In the introduction to Reason and Philosophy (2009), Brandom identifies with “a venerable tradition that distinguishes us as rational animals, and philosophy by its concern to understand, articulate, and explain the notion of reason…. Kant and Hegel showed us a way forward for a rationalism that is not objectionably Cartesian, intellectualist, or anti- (or super-) naturalist. Nor need it treat the ‘light of reason’ as unacquired or innate” (pp. 1-2; emphasis in original throughout).
“Rational beings are ones that ought to have reasons for what they do, and ought to act as they have reason to” (p.3).
“Taking something to be subject to appraisals of its reasons, holding it rationally responsible, is treating it as someone: as one of us (rational beings). This normative attitude toward others is recognition, in the sense of Hegel’s central notion of Anerrkennung” (p. 3).
The role of recognition makes things like authority and responsibility into social statuses. These “are in principle unintelligible apart from consideration of the practical attitudes of those who hold each other responsible, acknowledge each other’s authority, attribute commitments and entitlements to each other” (pp. 3-4).
If we take meaning seriously, we cannot take it for granted. Inferential articulation is involved not only in determining what is true, but also in the understanding of meanings. What we mean and what we believe are actually interdependent. He refers to Wilfrid Sellars’ thesis that no description can be understood apart from the “space of implications” in which the terminology used in the description is embedded. “Discursive activity, applying concepts paradigmatically in describing how things are, is inseparable from the inferential activity of giving and asking for reasons” (p. 8).

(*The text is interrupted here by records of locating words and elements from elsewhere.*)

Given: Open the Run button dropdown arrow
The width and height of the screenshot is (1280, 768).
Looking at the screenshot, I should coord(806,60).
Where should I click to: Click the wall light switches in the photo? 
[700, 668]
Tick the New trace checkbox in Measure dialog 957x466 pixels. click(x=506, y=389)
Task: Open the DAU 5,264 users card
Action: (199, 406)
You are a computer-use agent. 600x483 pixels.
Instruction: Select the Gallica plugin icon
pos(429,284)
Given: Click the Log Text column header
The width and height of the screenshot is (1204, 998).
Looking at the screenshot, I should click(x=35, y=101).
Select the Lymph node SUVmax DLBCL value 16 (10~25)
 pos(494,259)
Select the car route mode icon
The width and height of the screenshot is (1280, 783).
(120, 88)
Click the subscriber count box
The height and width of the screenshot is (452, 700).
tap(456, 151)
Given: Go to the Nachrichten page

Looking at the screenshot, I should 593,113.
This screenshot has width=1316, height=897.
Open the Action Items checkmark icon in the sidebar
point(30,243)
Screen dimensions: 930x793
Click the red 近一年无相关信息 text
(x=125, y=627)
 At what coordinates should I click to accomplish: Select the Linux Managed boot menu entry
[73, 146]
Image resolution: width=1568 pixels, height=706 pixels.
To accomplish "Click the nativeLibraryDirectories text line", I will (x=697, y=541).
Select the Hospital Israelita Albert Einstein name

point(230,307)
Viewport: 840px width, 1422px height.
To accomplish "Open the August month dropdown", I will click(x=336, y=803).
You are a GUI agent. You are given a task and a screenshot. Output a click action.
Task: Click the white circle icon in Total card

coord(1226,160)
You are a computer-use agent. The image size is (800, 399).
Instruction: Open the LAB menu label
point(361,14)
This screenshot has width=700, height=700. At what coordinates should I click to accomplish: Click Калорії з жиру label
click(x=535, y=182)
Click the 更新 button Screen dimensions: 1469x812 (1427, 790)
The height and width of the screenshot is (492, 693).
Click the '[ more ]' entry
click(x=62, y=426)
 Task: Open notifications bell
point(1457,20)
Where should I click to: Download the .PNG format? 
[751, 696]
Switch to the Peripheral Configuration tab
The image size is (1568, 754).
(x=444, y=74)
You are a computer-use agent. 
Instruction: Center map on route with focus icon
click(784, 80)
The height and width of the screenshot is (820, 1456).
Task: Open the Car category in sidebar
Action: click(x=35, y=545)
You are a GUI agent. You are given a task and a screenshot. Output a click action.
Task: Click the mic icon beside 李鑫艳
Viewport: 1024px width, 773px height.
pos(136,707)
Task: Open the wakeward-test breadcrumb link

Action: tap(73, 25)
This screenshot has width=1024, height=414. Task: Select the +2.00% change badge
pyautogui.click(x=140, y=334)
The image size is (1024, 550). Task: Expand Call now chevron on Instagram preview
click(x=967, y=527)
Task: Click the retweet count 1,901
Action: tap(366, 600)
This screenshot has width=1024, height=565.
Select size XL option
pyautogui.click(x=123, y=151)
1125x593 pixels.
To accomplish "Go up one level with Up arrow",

“[T]he acts or statuses that are givings of reasons and for which reasons are given – are judgings, claimings, assertings, or believings. They are the undertakings or acknowledgements of commitments” (p. 9). “[R]ationality is a normative concept. The space of reasons is a normative space” (p. 12). Philosophy should be concerned not just with pure logic and semantics, but with “the acknowledgement and attribution of… statuses such as responsibility and authority, commitment and entitlement” (p. 13).